Lonnie came to see me in 2022 because he was about to lose his clearance. An outfit called Dyck-O'Neal was hitting his credit report and Lonnie's security officer needed that cleared up.


Dyck-O'Neal buys up foreclosed mortgages and tries to collect on them. Back in 2017, CitiFinancial foreclosed on Lonnie’s Woodbridge house. Lonnie didn't bother to file bankruptcy then. He sorta knew he still owed after the house was foreclosed, but nobody was bothering him about it.


Now, in 2022, Dyck-O'Neal was hitting his credit report, and sending him letters, and threatening court papers. Dyck-O'Neal wanted $173,000. And they wanted it now!


I like to recommend Chapter 7 bankruptcy to clear debts--but Lonnie had to pay his debts. His parents left him a share of the paid-for family home. In a Chapter 7 bankruptcy, that house, where his sister was living, would get sold.
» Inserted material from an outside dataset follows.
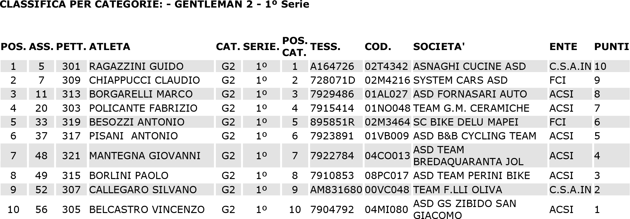Click the PUNTI column header
This screenshot has height=219, width=630.
611,47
Lonnie caught a break. He had waited too long, but so had Dyck-O'Neal. They left him alone for just over five years after CitiFinancial accelerated the debt (starting the foreclosure process). After five years, under the Virginia statute of limitations, CitiFinancial was too late.


We put Lonnie in a Chapter 13 payment plan. And the bankruptcy judge agreed with us—Dyck-O’Neal was too late. They get nothing. Lonnie is paying his other debts through his Chapter 13. Debts that he had been paying anyway.